Los suburbios obreros

Surgieron para dar solución al problema de la vivienda de las clases populares. Se desarrollaron:

  • A lo largo de caminos y carreteras o junto a las industrias.
  • Con un trazado irregular, viviendas pequeñas y de escasa calidad.
  • Con deficiencias en equipamientos colectivos (agua, alcantarillado, pavimentación, comercios) y con presencia de fábricas que generaban un entorno urbano malsano.

En los años 60 y 70, estos suburbios quedaron plenamente incorporados a la ciudad y se transformaron:

  • En los barrios mejor situados, se demolieron las antiguas viviendas y se construyeron nuevas edificaciones (grandes bloques o adosados), con la consiguiente sustitución de la población residente.

Los barrios de ciudad-jardín

En algunas ciudades surgieron barrios de viviendas unifamiliares con jardín, arbolado y espacios verdes, pensados inicialmente para las clases medias y obreras.

  • Un ejemplo fue la Ciudad Lineal de Arturo Soria en Madrid.
  • Con el tiempo, estos barrios fueron ocupados por la burguesía y se convirtieron en zonas exclusivas como Neguri en Vizcaya, Pedralbes en Barcelona o El Viso en Madrid.


Las zonas industriales tradicionales

Desde el siglo XIX, las industrias se localizaron cerca de vías de comunicación (ferrocarril, puertos). En su entorno, aparecieron barrios obreros.

  • En los últimos años, la crisis industrial y la revalorización del suelo han llevado a la sustitución del uso industrial por terciario y residencial.
  • Esto ha dado lugar a proyectos de renovación urbana espectaculares, como el proyecto Ría 2000 en Bilbao.

La periferia urbana

A partir de los años 50 y 60, se produjo una gran expansión urbana en las ciudades españolas, dando lugar a extensas periferias.

Los polígonos de viviendas o barriadas

Construidos ante la gran demanda de vivienda, presentan:

  • Uniformidad interna en su forma y composición social.
  • Alta densidad y escasa calidad constructiva, aunque en años recientes han surgido urbanizaciones de mejor calidad para las clases medias.

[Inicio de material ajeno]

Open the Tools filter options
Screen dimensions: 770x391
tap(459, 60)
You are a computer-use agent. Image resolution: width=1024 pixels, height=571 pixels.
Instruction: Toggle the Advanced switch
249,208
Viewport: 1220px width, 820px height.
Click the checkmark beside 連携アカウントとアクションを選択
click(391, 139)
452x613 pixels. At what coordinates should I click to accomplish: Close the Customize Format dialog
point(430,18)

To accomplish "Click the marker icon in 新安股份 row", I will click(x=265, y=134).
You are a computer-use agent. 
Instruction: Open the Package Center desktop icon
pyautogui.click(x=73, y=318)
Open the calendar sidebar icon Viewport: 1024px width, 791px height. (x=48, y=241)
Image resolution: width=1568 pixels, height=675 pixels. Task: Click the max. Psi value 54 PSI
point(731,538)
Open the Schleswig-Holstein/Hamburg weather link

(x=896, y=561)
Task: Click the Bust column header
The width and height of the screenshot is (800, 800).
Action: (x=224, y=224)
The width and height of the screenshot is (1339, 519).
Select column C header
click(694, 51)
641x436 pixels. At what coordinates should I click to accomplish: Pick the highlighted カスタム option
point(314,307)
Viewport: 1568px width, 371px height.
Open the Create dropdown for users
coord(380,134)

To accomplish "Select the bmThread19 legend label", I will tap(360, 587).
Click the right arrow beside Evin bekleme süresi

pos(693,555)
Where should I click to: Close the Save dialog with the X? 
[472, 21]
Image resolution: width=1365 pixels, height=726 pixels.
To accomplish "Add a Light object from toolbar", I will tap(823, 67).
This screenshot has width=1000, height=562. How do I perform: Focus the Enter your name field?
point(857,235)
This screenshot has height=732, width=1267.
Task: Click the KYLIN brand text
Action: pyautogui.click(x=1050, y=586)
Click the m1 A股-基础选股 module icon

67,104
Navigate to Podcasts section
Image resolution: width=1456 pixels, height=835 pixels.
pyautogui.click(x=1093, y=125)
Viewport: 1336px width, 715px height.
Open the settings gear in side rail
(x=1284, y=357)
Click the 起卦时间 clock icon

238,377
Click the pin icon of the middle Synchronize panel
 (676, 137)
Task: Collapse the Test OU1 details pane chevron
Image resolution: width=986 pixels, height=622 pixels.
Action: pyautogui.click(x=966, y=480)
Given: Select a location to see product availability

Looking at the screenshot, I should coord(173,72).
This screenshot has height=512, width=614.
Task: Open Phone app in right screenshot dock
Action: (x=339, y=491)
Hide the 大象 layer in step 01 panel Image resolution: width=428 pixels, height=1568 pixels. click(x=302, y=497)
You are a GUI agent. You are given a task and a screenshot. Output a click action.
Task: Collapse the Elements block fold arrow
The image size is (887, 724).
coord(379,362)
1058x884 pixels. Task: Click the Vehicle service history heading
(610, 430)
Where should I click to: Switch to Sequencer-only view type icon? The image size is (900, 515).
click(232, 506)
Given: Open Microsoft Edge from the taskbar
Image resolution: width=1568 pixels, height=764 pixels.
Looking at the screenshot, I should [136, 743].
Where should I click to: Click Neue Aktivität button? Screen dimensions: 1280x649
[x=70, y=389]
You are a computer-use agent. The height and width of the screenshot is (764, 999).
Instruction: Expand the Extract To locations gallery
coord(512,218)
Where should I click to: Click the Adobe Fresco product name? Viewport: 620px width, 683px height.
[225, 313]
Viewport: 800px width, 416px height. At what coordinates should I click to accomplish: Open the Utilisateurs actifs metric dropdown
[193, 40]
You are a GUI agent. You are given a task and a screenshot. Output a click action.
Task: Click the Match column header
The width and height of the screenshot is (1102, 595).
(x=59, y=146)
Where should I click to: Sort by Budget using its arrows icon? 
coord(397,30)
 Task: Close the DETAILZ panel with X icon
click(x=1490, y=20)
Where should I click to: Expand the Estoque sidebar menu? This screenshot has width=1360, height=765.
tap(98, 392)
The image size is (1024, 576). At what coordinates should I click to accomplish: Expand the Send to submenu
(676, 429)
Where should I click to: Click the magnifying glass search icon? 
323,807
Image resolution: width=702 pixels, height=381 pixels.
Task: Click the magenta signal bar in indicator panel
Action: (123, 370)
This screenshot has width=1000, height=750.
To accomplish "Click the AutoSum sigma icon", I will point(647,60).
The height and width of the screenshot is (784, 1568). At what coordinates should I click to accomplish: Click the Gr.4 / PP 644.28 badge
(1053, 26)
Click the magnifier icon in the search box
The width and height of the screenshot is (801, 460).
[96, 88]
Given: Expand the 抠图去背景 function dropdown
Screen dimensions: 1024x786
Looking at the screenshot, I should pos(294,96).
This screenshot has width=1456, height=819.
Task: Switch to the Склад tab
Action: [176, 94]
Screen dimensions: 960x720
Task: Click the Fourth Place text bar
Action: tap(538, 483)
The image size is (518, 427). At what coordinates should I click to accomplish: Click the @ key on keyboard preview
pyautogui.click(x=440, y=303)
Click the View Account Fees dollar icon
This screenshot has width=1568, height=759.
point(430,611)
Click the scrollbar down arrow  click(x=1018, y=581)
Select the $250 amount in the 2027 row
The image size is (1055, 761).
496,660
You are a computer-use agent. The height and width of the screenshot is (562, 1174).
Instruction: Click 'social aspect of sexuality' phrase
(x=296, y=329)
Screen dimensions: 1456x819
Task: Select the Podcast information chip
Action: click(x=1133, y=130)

En los años 80, se impulsaron planes de rehabilitación para dotar estos barrios de equipamientos e infraestructuras.

La corona exterior

Se extiende formando un anillo discontinuo en torno a la ciudad, con:

  • Viviendas unifamiliares para clases medias y zonas de viviendas sociales.
  • Polígonos industriales, parques tecnológicos, centros comerciales y logísticos.


Los espacios periurbanos

No son estrictamente urbanos, pero están influenciados por la ciudad. Destacan las ciudades-dormitorio, con grandes urbanizaciones que rodean un casco tradicional pequeño.